■ **EXTRACTED ENTRIES**:

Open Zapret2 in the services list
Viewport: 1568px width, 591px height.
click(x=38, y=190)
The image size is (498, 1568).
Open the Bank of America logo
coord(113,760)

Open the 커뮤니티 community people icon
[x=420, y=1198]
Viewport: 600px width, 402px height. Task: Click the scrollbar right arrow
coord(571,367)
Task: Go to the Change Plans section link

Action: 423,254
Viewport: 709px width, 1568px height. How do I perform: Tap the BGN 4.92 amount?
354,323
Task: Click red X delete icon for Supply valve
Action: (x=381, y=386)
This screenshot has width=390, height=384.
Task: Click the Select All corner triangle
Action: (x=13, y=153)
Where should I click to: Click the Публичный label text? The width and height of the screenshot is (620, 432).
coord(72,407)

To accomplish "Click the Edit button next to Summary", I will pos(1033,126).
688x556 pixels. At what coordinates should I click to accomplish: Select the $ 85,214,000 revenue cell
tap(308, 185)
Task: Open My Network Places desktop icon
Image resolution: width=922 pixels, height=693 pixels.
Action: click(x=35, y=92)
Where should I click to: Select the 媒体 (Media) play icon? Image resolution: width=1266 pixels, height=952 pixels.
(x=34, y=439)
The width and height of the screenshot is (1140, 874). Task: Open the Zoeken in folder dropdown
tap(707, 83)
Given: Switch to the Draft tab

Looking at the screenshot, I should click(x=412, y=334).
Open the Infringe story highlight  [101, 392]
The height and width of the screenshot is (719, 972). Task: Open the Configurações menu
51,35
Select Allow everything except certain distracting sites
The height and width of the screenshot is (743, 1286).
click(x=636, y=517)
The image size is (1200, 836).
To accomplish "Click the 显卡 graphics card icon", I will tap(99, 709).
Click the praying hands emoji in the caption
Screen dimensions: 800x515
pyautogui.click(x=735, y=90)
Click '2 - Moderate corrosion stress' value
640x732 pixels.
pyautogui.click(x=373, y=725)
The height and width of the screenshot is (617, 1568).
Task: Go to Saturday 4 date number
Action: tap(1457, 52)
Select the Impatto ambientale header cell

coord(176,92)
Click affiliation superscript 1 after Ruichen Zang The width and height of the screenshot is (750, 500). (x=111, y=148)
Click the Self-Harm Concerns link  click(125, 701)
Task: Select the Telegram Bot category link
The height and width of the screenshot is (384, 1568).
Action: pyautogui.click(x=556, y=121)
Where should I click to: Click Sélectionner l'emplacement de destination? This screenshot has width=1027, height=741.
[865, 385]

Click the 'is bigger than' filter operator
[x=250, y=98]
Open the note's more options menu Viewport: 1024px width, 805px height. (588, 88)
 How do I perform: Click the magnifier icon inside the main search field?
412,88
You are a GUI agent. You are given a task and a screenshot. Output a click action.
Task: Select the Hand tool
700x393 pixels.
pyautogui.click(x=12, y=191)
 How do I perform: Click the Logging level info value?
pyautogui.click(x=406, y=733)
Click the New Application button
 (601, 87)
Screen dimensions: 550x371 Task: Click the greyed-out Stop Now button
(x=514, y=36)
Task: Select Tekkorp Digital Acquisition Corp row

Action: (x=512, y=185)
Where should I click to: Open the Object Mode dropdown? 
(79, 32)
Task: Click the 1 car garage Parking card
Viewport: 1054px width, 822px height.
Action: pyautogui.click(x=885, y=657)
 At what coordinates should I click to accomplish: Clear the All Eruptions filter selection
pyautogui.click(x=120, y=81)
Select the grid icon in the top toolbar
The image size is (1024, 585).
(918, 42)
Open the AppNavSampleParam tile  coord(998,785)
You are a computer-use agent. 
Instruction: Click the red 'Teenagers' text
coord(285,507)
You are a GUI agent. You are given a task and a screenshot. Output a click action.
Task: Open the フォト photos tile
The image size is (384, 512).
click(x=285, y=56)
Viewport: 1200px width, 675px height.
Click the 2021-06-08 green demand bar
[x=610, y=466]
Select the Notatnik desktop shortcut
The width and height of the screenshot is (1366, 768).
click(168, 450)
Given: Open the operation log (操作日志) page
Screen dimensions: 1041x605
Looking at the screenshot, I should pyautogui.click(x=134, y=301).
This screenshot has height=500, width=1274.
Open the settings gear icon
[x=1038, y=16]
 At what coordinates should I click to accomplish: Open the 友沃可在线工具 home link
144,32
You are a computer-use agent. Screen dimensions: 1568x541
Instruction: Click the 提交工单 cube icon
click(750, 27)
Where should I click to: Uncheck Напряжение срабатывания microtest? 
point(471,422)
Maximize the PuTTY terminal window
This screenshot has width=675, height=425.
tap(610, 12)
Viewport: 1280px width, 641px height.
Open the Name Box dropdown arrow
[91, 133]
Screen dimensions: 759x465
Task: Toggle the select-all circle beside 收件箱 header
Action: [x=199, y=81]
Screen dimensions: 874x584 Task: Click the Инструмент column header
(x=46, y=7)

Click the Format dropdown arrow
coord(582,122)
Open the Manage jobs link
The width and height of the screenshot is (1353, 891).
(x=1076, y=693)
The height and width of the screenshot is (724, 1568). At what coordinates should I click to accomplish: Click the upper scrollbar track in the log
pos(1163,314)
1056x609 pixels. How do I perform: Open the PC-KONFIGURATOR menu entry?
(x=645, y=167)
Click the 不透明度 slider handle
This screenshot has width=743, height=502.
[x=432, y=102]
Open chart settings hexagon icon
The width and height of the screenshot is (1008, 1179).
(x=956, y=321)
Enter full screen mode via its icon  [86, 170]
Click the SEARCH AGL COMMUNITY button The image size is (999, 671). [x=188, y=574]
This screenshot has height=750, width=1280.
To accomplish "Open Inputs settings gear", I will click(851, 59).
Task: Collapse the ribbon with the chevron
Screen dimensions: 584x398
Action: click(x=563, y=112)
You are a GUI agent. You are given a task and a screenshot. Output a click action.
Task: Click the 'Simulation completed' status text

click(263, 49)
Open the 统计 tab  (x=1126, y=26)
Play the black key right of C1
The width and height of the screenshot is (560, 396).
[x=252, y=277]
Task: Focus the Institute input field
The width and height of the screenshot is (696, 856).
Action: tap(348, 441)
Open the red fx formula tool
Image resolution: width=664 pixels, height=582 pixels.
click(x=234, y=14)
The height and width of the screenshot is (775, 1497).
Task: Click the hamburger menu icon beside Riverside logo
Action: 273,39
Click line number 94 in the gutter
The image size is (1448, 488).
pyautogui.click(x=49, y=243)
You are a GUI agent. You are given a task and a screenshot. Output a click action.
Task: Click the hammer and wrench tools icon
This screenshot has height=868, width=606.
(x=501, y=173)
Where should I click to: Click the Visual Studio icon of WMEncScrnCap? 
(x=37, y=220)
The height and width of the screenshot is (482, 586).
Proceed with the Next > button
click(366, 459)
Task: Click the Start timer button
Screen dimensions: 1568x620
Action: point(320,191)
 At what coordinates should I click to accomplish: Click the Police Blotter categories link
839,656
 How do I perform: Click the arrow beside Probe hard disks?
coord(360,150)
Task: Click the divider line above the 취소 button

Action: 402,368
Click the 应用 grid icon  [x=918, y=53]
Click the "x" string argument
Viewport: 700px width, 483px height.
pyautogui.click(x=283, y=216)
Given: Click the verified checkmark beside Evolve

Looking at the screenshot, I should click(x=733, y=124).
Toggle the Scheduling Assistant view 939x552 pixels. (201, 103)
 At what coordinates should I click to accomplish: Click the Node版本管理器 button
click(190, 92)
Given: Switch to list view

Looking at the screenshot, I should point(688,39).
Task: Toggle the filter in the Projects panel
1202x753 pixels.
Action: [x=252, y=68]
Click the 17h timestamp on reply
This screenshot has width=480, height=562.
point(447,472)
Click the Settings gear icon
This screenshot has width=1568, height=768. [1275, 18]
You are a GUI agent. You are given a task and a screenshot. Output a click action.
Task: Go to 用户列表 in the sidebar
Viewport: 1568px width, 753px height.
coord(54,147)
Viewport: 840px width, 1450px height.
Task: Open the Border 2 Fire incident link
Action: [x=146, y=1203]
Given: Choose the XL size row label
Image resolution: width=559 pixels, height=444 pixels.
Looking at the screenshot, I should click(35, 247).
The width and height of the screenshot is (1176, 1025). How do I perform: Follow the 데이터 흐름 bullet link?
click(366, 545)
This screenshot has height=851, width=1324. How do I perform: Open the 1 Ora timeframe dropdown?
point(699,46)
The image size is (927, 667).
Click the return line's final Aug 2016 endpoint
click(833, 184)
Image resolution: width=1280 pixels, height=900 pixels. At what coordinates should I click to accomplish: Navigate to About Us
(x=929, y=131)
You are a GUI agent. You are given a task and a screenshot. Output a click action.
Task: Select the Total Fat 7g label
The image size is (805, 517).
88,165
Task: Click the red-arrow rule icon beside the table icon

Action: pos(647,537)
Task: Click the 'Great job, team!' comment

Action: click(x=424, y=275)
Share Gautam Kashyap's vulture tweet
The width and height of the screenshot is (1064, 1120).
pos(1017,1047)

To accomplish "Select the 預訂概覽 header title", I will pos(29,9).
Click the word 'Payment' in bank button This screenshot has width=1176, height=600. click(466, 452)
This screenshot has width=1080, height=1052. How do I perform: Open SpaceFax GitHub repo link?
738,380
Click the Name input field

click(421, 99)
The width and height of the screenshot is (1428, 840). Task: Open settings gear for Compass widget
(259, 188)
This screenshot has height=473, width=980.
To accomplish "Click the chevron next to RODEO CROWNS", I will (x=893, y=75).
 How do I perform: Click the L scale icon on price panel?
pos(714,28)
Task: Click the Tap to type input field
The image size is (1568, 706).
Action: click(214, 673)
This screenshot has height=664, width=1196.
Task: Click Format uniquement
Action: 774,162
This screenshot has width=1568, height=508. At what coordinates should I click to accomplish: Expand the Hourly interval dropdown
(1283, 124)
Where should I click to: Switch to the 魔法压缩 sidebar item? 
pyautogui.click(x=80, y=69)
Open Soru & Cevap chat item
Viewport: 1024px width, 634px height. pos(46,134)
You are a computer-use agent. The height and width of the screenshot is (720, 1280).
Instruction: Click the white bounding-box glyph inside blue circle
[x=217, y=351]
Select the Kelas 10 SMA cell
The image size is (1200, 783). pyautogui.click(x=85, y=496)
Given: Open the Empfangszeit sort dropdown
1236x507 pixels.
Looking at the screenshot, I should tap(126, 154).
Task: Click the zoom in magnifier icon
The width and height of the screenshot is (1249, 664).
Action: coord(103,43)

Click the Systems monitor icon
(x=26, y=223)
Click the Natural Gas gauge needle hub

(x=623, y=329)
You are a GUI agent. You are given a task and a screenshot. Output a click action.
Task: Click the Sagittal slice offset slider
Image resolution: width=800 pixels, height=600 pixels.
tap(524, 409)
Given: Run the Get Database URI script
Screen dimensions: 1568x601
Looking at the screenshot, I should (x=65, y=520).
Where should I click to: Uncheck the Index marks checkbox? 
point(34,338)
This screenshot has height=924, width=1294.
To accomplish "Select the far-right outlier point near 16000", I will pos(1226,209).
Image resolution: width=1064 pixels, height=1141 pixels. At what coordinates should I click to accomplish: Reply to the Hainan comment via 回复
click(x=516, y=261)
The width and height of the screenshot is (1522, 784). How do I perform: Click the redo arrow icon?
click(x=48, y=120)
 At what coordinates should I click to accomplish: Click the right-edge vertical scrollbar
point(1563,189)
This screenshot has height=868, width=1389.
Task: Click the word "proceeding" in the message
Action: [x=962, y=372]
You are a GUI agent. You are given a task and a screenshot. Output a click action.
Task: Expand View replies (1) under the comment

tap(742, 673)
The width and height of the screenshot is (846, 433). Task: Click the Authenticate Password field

■ **WHAT YOU WILL DO**:
Using the material above, return each line in which the word "slider" occurs.

■ **FINAL ANSWER**:
Click the 不透明度 slider handle
Task: Click the Sagittal slice offset slider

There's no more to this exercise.